Transcribe the stretch of entries below from the line with "Stop the LockInstance2 process" through the line with "Given: Open the", exactly and with both ends included; leave out all other lines.

□ □ □ □ □

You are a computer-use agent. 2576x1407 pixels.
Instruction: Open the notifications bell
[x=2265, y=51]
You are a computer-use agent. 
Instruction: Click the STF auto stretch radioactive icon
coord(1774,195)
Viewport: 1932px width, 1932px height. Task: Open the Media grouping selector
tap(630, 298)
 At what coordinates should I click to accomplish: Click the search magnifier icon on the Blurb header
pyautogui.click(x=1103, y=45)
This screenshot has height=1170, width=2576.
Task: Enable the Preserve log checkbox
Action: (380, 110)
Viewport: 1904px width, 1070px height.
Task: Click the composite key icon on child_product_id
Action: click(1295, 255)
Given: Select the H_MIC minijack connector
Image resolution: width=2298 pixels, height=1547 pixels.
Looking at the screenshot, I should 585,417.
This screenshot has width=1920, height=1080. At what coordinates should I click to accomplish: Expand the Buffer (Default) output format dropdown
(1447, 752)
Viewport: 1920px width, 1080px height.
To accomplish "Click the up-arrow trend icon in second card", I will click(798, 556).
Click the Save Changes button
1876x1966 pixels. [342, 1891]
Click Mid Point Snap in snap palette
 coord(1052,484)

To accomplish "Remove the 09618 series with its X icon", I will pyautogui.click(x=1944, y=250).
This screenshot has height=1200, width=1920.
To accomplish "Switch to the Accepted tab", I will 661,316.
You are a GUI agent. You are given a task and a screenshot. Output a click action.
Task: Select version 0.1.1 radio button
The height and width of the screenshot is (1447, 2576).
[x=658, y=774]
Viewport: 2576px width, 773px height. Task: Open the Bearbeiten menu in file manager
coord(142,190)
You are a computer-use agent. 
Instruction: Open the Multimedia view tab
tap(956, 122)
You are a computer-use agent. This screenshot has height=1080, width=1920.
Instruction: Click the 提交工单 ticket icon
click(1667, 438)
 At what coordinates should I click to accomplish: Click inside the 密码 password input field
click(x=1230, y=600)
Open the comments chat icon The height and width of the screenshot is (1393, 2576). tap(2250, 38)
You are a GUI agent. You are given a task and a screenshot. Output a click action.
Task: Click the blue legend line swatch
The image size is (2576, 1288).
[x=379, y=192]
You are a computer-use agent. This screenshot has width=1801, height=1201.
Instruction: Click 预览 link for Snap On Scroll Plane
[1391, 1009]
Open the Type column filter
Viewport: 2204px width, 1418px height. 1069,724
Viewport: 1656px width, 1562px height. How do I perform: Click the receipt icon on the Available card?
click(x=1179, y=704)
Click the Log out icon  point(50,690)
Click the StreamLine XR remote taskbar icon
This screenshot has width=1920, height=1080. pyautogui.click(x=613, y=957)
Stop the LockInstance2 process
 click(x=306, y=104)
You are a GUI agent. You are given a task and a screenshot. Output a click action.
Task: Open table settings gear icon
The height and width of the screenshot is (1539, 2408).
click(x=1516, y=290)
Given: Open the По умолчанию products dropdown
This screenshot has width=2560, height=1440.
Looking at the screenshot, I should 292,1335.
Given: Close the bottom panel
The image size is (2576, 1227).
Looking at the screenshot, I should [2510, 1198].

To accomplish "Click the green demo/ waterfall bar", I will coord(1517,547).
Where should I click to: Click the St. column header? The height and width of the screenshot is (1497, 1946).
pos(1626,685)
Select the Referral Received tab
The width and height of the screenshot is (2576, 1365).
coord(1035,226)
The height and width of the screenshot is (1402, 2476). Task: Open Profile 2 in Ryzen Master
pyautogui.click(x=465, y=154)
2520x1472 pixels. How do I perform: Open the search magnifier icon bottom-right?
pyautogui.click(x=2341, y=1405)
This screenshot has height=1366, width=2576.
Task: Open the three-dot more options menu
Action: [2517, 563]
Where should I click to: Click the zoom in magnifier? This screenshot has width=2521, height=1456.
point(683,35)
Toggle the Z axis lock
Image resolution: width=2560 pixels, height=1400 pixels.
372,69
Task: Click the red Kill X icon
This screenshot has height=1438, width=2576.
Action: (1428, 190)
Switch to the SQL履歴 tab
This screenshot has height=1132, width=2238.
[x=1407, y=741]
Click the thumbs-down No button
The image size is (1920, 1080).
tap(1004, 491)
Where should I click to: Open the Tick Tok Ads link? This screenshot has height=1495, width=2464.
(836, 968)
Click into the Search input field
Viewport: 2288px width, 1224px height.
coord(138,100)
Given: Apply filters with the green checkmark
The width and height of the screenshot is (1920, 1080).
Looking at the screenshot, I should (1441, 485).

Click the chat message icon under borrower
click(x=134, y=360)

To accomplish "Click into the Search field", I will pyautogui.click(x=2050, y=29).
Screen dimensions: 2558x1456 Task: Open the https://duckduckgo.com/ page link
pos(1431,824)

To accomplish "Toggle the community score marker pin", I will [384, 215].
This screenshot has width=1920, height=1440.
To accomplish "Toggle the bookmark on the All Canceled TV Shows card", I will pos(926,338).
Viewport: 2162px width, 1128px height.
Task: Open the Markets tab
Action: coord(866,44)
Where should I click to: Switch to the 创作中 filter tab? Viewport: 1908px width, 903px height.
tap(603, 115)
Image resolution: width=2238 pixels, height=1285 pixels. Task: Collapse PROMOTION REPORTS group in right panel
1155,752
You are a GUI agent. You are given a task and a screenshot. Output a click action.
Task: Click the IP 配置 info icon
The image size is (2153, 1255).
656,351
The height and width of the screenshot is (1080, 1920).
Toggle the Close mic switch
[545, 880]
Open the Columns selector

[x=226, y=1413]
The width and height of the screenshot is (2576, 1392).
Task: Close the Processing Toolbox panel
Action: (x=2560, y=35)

□ □ □ □ □

→ Task answer:
Stop the LockInstance2 process
 click(x=306, y=104)
You are a GUI agent. You are given a task and a screenshot. Output a click action.
Task: Open table settings gear icon
The height and width of the screenshot is (1539, 2408).
click(x=1516, y=290)
Given: Open the По умолчанию products dropdown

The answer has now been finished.